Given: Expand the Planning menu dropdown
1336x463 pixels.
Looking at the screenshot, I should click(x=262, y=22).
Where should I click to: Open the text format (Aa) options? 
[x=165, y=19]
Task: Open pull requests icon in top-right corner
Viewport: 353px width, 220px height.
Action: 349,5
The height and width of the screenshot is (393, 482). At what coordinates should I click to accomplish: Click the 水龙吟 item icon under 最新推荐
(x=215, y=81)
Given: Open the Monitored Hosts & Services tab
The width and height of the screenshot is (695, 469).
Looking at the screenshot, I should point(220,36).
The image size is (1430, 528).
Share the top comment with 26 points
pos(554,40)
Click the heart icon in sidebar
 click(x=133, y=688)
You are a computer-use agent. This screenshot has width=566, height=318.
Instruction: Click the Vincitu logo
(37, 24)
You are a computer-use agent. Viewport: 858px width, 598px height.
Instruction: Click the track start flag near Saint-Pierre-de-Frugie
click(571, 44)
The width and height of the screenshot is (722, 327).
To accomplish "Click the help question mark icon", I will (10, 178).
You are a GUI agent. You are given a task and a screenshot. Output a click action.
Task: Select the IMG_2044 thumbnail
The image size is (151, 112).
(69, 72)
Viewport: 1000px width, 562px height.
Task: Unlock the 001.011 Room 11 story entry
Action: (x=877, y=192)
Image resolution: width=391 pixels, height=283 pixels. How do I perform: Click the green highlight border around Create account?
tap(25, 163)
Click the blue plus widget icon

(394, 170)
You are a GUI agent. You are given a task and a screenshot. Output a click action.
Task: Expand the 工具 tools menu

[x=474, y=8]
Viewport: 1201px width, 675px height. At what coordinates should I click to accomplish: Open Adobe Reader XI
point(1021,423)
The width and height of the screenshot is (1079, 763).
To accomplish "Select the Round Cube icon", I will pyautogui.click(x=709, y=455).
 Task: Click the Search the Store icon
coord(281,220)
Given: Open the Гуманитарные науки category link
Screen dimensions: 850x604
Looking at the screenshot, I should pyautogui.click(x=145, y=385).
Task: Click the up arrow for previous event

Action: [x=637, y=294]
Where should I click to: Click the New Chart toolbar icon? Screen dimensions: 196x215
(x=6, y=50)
- - -
# [TASK GOAL]
Copy each line from the records above that includes the string "will".

# [WRITTEN RESPONSE]
To accomplish "Click the help question mark icon", I will (10, 178).
To accomplish "Select the Round Cube icon", I will pyautogui.click(x=709, y=455).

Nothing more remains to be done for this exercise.